O texto também diz que, sendo os professores os mais qualificados e de maior graduação educacional perante a sociedade, eles tem total capacidade de sustentar-se por fora, sem pedir sequer aumento ao governo. Este também cita instituições que utilizam verba externa (privada) para melhorar a faculdade, e as elogia por isso. Porém, minha visão sobre este fato é de que, o governo federal é o responsável pela faculdade, seja sua manutenção, ampliação ou/e segurança, não cabendo aos doutores da faculdade recorrer somente a verbas externas para auxiliar a Universidade. Desta forma, podemos pensar que estas universidades não fazem isso porque é certo, e sim porque sabem que se recorrerem ao governo, este processo será muito mais lento ou nem ocorrerá (como é visto pela greve).
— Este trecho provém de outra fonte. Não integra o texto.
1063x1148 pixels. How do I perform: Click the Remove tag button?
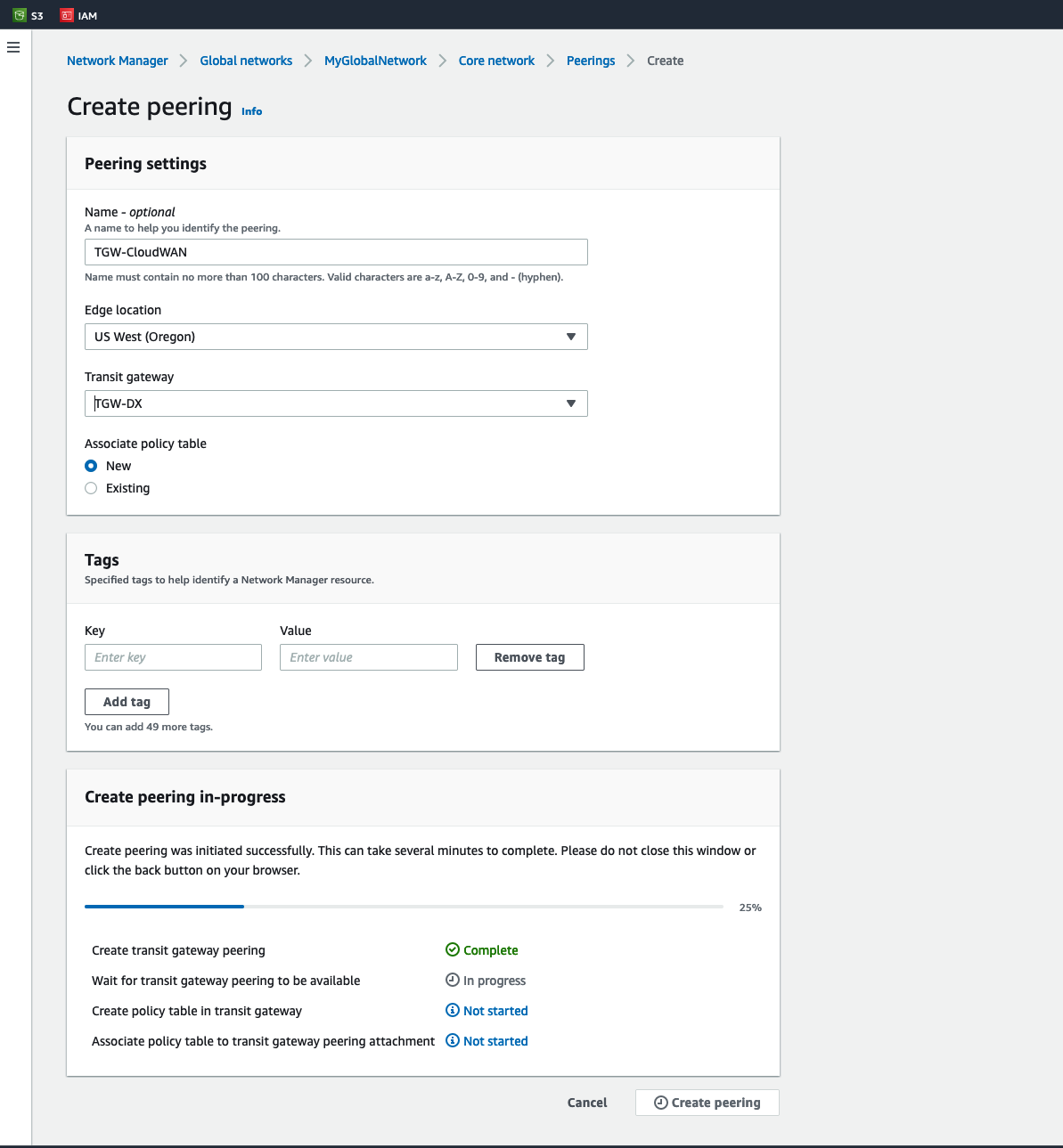[529, 657]
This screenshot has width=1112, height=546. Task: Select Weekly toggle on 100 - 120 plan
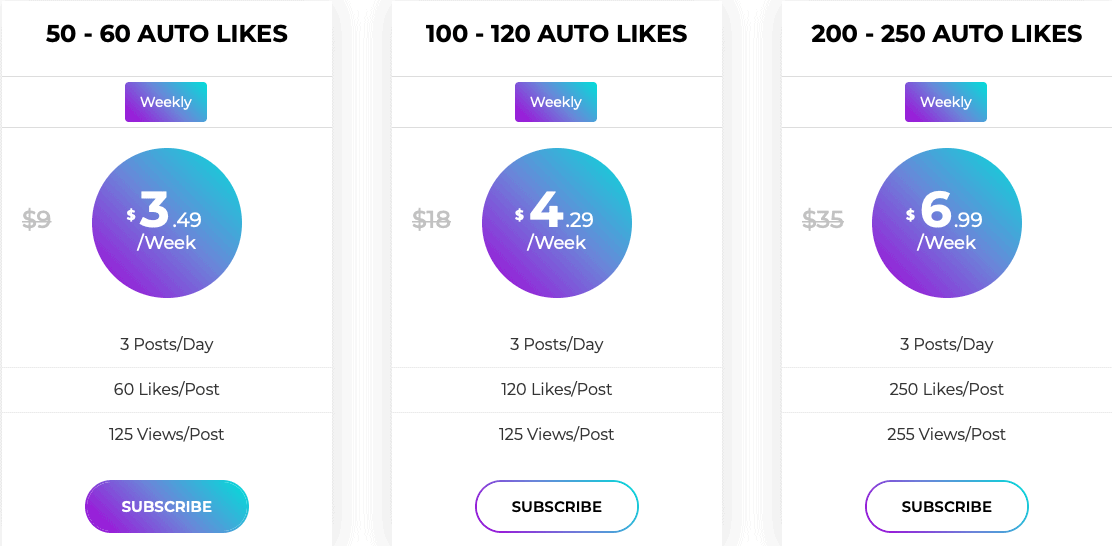coord(556,102)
O ponto focado pelo autor de que estes professores estão tirando renda da população pobre é algo totalmente extremista. Essa classe (sendo ela da classe A ou não) está no patamar que está por ter estudado muito em suas vidas, estão lá por méritos próprios e ainda estão fazendo o papel social de devolver ao governo tudo o que foi proporcionado a eles para estudarem; o problema é que todo mundo possui conta para pagar, e, por toda a sua história acadêmica merecem sim receber e muito bem do governo, pois fizeram por merecer. O que me faz entender pelo texto é que a política é voltada apenas para as classes baixas, sendo as altas dever de elas mesmas cuidarem de suas vidas, privatizando tudo. O erro: todos pagam impostos, sendo assim, dever do governo auxiliar todas as classes, pois privatizar tudo significa pagar duas vezes (já que a primeira foi paga através dos impostos).
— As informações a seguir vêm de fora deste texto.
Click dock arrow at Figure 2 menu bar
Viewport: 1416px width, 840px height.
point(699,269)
Dar a desculpa de que precisa investir no Bolsa Família é um pano para abafar tudo o que deve ser feito no país. Melhorias no Brasil, como aumentar a renda dos mais pobres, dar incentivos verdadeiros aos estudos desta classe, melhorar o ensino fundamental (afinal, é fato de que há mais alunos de colégios particulares nas universidades publicas, que os de ensinos públicos), melhorar a vida dos professores de todos os tipos de ensinos, manutenir as escolas e faculdades públicas, são algumas das muitas que o governo teria sim capacidade de fazer, se não desse tanto dinheiro a quem nem possui tanto mérito assim (diga-se de passagem o parlamento, que, de acordo com varias entrevistas priorizam seus salários com idéias fúteis e sem justificativas consistentes para aumentos).
Para finalizar, o que todos devem entender é que, o governo é responsável por toda a população brasileira, seja ela de qual classe for, e, o que deve ser levado em conta é o motivo de determinada classe ter um salário significativo ou não. Sendo os professores que tiveram uma base escolar enorme, ou os pobres que são necessitados de uma formação. Saber dividir é o que falta no governo, e não criticar o suposto rico por reivindicar o que é dele também por direito. O que vale são os motivos e não a classe a qual a pessoa se classifica.